When to use Static Relay
Static relays (GEC MCGG, Siemens RXB series) are still viable for upgrading existing panels where budget is constrained, IEC 61850 integration is not required, and replacement of aged electromechanical relays is the only goal.
When to use Numerical Relay
Numerical relays (SEL-387, ABB REF670, Siemens 7SJ80) are mandatory for all new substation construction at 33 kV and above, any installation requiring SCADA integration, fault analysis, auto-reclosure, or multiple protection functions in a single device.
Recommendation
Choose numerical relays for all new protection schemes — the combined functionality (OC + EF + differential + metering + communication) in one numerical relay replaces 5–6 static relay panels, and the IEC 61850 GOOSE messaging enables protection schemes that static relays cannot physically implement. Static relays only make sense as temporary retrofits in legacy panels.

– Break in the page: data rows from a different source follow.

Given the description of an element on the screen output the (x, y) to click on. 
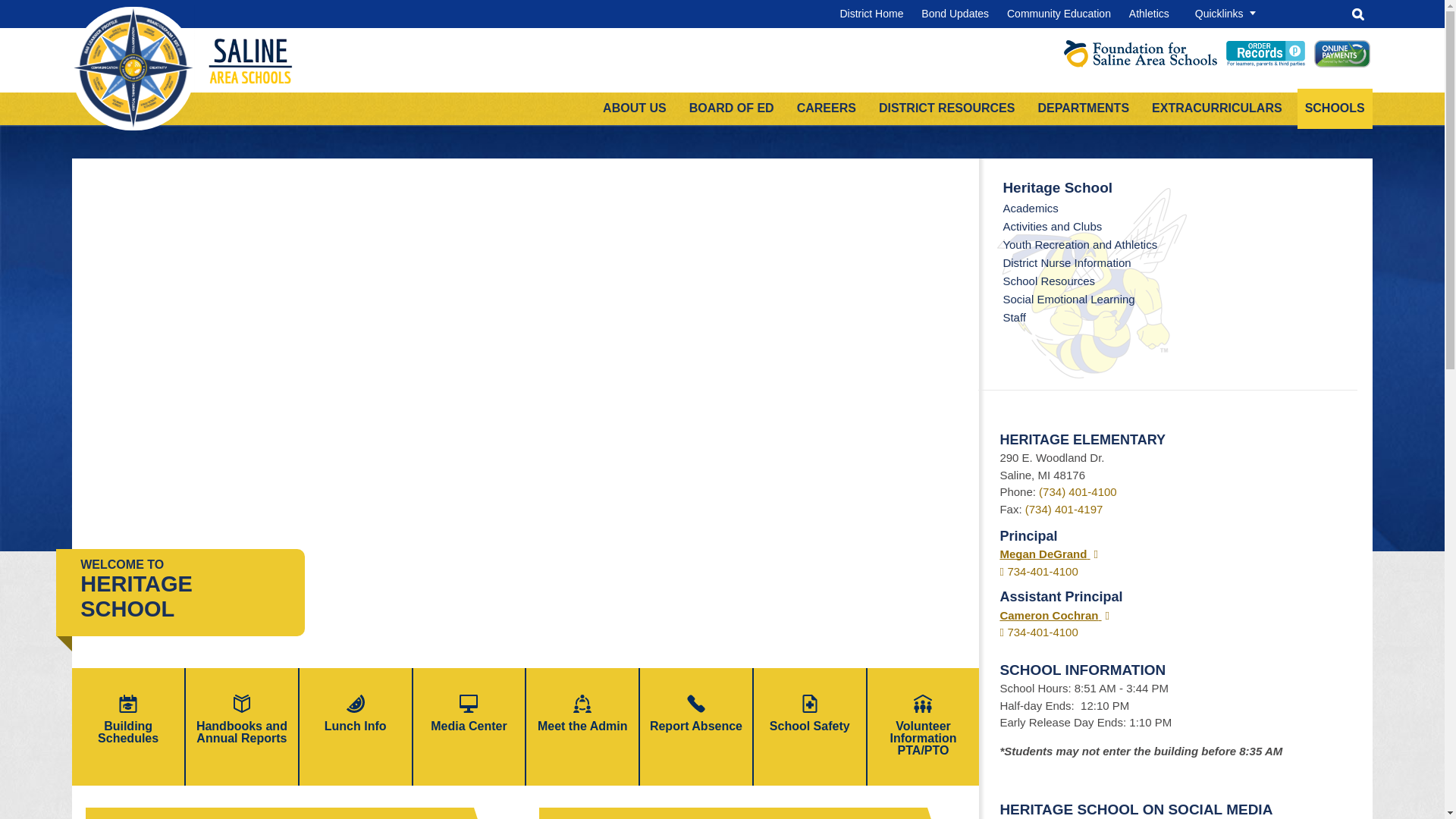
CAREERS (826, 108)
BOARD OF ED (731, 108)
Search (1358, 13)
Online Payments Powered by RevTrak (1342, 62)
ABOUT US (634, 108)
DISTRICT RESOURCES (946, 108)
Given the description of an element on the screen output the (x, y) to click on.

Exam tip: Examiners ask you to list three advantages of numerical over static relays — write self-diagnosis, IEC 61850 communication, and built-in disturbance recording — and state that multiple functions can be implemented in a single numerical relay.
Interview tip: Interviewers at relay manufacturers and utilities ask how numerical relays extract phasors — explain DFT over a sliding window of 16 samples/cycle, state that fundamental frequency phasor magnitude and angle are computed each sample, and note that this enables both protection and power quality metering from the same hardware.